→ **What the task requires**
Quote everything from the line containing "Aviso legal (160, 330)" down to the line containing "Golfarrangements (53, 44)", word for word.

→ **Items in a dataset**
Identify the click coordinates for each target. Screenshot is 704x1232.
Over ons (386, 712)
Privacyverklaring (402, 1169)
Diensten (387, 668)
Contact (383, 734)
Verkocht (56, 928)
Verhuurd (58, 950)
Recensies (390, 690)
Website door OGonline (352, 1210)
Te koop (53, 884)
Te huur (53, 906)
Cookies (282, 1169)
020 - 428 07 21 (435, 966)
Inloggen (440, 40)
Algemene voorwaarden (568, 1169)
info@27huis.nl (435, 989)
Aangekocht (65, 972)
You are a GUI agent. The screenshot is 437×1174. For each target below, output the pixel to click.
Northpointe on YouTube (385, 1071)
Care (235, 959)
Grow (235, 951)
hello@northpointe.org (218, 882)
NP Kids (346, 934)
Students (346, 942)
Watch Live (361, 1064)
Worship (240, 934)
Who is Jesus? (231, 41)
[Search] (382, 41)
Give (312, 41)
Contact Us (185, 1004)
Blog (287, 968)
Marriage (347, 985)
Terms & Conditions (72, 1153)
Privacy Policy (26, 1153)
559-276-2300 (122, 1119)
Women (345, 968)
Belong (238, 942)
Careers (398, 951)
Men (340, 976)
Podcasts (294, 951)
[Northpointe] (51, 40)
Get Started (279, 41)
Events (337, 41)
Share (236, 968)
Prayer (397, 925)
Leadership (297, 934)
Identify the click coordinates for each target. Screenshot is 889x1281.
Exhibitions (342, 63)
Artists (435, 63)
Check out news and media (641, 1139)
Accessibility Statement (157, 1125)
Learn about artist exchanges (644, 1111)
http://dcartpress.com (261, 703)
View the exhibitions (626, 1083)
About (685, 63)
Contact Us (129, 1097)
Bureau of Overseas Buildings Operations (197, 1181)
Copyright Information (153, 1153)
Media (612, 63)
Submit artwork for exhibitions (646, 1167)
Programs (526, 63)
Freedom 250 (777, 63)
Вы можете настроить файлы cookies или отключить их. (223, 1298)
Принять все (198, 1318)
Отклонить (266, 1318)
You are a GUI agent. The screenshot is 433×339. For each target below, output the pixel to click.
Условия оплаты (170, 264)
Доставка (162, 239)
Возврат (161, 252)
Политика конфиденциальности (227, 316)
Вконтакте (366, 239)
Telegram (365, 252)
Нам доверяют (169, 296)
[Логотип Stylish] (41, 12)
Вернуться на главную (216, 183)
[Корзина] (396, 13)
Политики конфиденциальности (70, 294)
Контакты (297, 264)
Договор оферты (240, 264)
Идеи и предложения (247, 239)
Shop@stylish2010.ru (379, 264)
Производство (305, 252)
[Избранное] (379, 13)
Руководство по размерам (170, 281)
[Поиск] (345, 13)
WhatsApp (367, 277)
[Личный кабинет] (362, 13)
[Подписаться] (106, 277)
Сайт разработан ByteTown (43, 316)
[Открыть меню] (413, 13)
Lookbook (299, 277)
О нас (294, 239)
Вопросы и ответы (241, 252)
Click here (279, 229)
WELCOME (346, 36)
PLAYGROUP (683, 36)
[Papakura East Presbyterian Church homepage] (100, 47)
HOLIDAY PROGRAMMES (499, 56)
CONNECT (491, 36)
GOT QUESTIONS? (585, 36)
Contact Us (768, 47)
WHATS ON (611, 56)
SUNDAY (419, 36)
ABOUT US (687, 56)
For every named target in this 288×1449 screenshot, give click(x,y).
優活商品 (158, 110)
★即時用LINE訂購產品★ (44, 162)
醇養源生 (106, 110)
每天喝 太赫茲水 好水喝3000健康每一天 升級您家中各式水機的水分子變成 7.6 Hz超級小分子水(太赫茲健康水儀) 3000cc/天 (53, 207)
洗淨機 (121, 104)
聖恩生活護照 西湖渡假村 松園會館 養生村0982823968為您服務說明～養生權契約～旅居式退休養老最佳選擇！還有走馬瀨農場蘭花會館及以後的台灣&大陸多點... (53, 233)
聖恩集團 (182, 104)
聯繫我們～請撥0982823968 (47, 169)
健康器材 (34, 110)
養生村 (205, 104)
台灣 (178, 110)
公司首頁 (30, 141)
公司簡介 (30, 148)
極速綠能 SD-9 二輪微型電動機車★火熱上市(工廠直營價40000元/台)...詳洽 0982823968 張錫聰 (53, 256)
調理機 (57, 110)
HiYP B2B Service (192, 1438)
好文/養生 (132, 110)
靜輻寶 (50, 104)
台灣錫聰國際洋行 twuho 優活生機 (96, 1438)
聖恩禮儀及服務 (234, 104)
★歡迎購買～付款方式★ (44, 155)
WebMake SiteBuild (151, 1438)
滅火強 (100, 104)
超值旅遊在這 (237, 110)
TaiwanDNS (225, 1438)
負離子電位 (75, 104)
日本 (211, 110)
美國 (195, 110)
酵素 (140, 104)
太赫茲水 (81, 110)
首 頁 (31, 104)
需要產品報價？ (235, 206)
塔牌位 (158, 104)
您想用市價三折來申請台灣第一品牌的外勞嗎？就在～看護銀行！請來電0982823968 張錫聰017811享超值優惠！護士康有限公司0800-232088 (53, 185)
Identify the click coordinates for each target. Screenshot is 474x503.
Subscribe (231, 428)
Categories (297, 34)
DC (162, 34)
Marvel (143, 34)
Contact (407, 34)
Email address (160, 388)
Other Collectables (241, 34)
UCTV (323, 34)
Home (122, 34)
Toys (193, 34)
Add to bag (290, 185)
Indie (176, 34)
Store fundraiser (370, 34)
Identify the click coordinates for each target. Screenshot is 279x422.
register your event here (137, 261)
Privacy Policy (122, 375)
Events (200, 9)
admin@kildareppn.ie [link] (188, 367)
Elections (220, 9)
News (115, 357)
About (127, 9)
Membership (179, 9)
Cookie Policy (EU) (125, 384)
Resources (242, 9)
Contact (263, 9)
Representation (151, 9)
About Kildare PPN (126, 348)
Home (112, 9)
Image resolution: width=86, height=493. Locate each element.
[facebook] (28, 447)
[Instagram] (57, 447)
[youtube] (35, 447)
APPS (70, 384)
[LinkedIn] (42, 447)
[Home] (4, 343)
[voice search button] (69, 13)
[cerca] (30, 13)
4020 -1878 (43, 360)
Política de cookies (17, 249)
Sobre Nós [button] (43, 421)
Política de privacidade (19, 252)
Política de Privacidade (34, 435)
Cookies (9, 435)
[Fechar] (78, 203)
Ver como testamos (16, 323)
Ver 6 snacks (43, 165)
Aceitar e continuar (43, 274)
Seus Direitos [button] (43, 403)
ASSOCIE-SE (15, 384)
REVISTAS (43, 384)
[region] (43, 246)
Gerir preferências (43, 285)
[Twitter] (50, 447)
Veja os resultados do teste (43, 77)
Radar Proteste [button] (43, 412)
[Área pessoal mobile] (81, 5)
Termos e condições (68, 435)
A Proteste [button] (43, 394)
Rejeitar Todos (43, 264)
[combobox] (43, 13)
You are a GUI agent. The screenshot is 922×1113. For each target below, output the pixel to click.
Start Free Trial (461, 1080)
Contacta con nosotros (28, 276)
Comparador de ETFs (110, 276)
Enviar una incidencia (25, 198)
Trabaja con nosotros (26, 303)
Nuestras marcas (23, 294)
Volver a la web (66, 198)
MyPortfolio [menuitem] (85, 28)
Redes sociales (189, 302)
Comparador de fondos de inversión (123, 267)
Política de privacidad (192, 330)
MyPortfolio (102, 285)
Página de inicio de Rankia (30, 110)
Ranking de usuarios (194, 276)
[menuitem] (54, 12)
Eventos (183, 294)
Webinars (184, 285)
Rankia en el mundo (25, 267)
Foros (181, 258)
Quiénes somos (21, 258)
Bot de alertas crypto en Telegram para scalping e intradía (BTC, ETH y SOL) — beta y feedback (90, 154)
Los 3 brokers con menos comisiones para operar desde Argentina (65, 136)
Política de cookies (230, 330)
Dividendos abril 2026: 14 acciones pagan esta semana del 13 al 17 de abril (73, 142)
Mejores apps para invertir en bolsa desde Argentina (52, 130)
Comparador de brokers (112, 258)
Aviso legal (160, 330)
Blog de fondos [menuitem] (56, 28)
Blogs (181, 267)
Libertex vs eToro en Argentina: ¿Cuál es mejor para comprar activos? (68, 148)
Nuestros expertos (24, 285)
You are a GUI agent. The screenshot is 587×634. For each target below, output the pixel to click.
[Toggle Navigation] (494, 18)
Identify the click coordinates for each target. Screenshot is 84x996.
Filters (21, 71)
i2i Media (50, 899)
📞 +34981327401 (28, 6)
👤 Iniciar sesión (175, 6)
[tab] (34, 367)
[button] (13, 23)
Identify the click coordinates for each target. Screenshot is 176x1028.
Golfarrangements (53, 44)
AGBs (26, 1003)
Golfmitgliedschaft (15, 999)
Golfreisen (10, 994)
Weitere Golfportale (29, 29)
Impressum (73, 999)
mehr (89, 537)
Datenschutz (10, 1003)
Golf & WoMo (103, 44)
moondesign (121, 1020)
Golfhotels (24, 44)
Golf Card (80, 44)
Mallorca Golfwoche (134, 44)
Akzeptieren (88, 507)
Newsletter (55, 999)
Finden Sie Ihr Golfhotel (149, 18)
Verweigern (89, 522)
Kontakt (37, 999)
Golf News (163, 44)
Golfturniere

→ **Correct result**
Aviso legal (160, 330)
Blog de fondos [menuitem] (56, 28)
Blogs (181, 267)
Libertex vs eToro en Argentina: ¿Cuál es mejor para comprar activos? (68, 148)
Nuestros expertos (24, 285)
You are a GUI agent. The screenshot is 587×634. For each target below, output the pixel to click.
[Toggle Navigation] (494, 18)
Identify the click coordinates for each target. Screenshot is 84x996.
Filters (21, 71)
i2i Media (50, 899)
📞 +34981327401 (28, 6)
👤 Iniciar sesión (175, 6)
[tab] (34, 367)
[button] (13, 23)
Identify the click coordinates for each target. Screenshot is 176x1028.
Golfarrangements (53, 44)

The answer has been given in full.